Saddam Hussein's second trial on charges of genocide is being watched closely in the northern Kurdish region, where Saddam's forces accused of killing more than 180,000 Kurds nearly two-decades ago. What was known as Operation Anfal has left deep scars and a deeper desire for justice among Kurds.
The first day of Saddam Hussein's trial on charges of genocide against the Kurds, did not bring life to a halt in the Kurdish city of Irbil. But those who were able to watch the proceedings at cafes, say there is a strong desire to see justice done.
This man says, "I feel Saddam destroyed our villages. He killed our women and children. He made this Anfal against us. I hope this will be the end of Saddam."

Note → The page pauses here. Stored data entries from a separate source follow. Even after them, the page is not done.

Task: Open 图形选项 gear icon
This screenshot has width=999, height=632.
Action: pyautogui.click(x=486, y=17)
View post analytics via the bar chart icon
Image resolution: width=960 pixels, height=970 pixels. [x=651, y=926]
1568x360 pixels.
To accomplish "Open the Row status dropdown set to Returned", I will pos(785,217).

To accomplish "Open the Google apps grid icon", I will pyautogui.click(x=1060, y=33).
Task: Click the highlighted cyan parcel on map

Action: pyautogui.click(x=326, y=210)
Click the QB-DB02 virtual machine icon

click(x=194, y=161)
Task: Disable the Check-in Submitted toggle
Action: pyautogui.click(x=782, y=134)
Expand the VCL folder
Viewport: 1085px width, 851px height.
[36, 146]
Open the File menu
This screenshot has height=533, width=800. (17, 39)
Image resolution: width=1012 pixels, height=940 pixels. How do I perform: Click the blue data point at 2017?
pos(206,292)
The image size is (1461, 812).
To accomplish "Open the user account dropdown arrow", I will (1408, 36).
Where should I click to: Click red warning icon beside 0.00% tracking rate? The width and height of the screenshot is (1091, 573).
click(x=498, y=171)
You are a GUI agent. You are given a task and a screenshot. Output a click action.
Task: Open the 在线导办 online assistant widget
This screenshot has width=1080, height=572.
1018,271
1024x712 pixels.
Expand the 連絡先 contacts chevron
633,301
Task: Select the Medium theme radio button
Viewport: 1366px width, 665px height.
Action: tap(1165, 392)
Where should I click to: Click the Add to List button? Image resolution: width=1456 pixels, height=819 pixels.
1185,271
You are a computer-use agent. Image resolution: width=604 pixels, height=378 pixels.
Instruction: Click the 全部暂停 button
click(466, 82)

Prosecutors in the case say the Anfal campaign killed more than 180,000 Kurds between 1987 and 1988, and that tens-of-thousands more were displaced. Anfal survivors say prohibited chemical agents were used.
Mohammad Ishan, the Kurdish minister for extra regional affairs, says the government has gone to great lengths to prove that atrocities occurred, to document that they were part of an official government policy of genocide, and to force those responsible to answer for their crimes.
"I call this trial an omitted chapter in the book of Iraq's history. This is why we have to concentrate a lot in the trial, and listen to Saddam Hussein. Why he committed such crimes against Kurds? Genocide, it is the crime of crimes."
Beyond seeking justice for the Kurds, Khaled Salih, the Kurdish regional government spokesperson says, the trial of Saddam and six co-defendants is important to the establishment of the rule of law in Iraq.
"This is the only process we have in the Middle East to bring atrocities in front of a judicial process. We have not seen this in the entire region. It has a wider regional symbolic repercussions."
Kurdish leaders say they hope the trial will send a cautionary message to neighboring countries, that they too would be held accountable for any acts of oppression against their Kurdish minorities.